Tout compte fait, nous sommes partis vendredi dernier chez fifille en Abitibi, avec très peu d'affaires à lui offrir, pris entre le désir de ne pas déverser chez elle, ce qui ne nous convient plus, et l'embêtement de ne donner que ce qui est juste, et neuf, et beau.

C'est la quatrième fois cette année que nous sommes allés en Abitibi, à des saisons différentes, et j'aime toujours cette route, traversant lacs et forêts, villes et villages.

Champagne dès vendredi soir, pour célébrer l'installation des jeunes dans leur nouvelle maison.
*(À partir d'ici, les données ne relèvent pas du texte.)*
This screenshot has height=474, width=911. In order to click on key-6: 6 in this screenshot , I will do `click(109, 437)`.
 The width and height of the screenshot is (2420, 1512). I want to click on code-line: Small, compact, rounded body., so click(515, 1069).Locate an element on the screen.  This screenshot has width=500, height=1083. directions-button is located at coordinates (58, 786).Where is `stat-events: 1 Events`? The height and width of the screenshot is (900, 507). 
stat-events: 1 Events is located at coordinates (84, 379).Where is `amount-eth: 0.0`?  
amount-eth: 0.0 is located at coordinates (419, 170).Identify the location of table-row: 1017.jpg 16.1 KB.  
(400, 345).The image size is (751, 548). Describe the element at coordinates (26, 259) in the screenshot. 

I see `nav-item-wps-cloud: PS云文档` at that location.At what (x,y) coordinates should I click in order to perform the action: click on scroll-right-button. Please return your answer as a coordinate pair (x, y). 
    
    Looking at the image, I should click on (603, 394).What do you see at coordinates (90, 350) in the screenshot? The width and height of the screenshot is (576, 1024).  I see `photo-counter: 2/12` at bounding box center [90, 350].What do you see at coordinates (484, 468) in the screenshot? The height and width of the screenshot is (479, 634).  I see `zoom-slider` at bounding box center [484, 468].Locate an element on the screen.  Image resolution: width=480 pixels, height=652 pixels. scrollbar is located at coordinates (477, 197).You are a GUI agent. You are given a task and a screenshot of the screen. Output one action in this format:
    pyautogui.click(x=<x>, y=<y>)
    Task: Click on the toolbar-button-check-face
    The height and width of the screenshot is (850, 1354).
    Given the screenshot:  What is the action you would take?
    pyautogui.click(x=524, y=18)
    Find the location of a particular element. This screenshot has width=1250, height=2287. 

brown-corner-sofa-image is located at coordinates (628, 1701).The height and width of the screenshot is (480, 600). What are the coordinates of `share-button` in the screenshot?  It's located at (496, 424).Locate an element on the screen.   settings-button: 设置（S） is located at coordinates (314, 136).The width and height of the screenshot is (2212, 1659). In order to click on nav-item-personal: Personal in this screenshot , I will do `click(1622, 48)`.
Une vraie maison, si l'on compare à leur dernier appartement en boîte de tôle. Une belle maison, si l'on en jauge d'après ce que nous avons vu ailleurs, là où la qualité est inégale et les goûts discutables.

Samedi, ballade en Cesna tous les quatre, à partir de l'aéroport de Rouyn-Noranda. Pas d'inquiétude, même si l'oiseau a l'air si mince, si fragile, et le pilote tout neuf. Une promenade presque banale. D'en haut, les rangs sont si rectilignes, les forêts de conifères sombres, de feuillus dénudés à la mine grise. Coucher de soleil au retour et un ciel cotonneux. Je pense à d'autres envolées, celle-là en Suisse, en 2004, au-dessus du château de Gruyère et des pré-Alpes, et l'autre, en hélicoptère, au-dessus du Grand Canyon.

Voir «Millénium, le film» à quatre, avec le fatiguant parallèle avec le livre. Et la frustration de ne pas retrouver les mêmes intensités ressenties dans la lecture, et la tête des personnages qui déçoit, sauf celle de Lisbeth qui rend bien le physique mais pas tout le caractère.

Revenir ce dimanche sous un ciel pluvieux. Avec une inquiétude au ventre, de source inconnue.